▶ **Your assignment**
Wherever the line with "You are a computer-use" sits in the listing below, transcribe from it up to and including the line with "Instruction: Open the", exactly, and leave the remaining lines out.

▶ **Input material**
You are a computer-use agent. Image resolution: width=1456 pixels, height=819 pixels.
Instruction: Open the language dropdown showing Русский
---
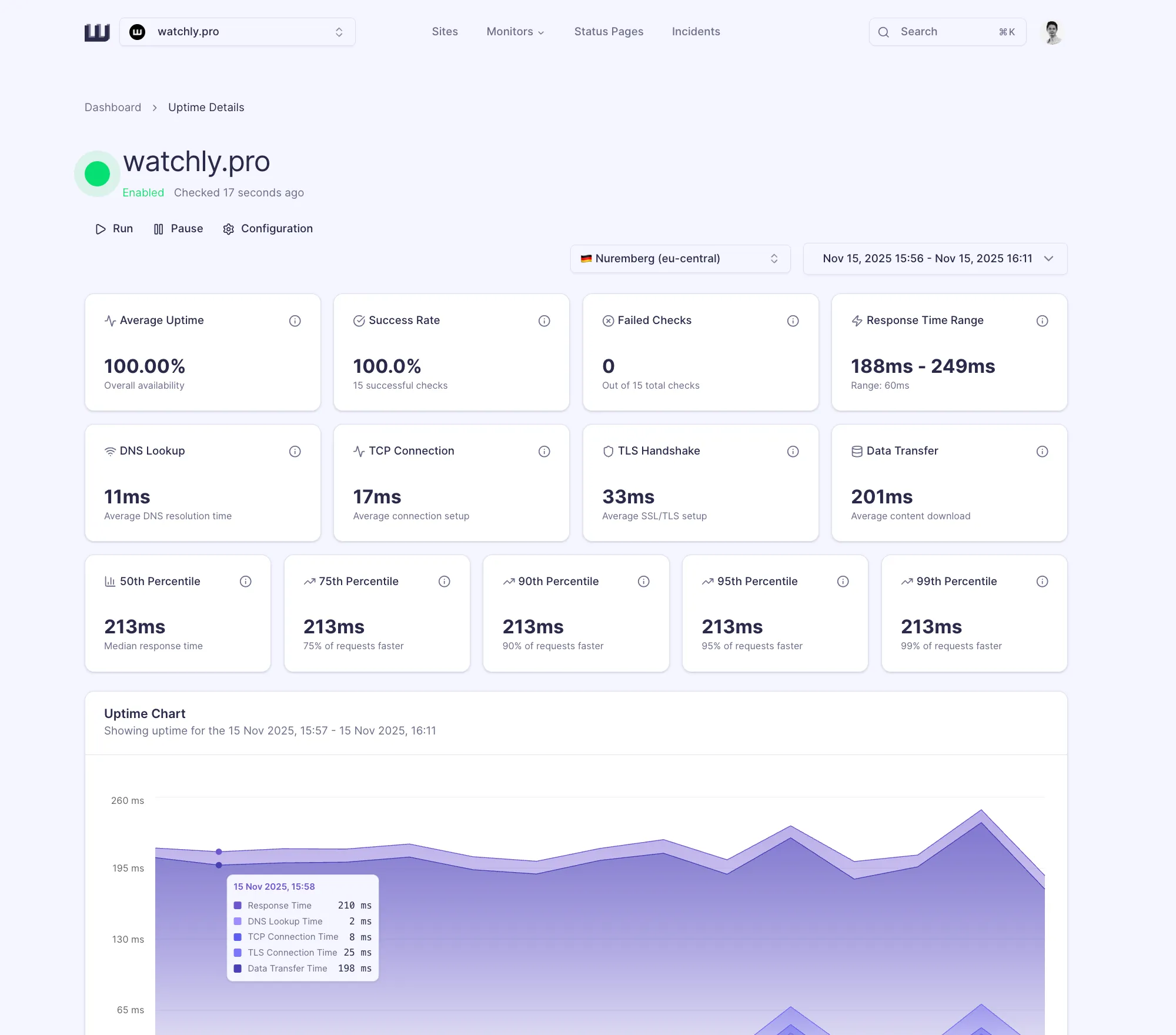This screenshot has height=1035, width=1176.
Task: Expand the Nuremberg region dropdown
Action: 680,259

▶ **Reply to the task**
You are a computer-use agent. Image resolution: width=1456 pixels, height=819 pixels.
Instruction: Open the language dropdown showing Русский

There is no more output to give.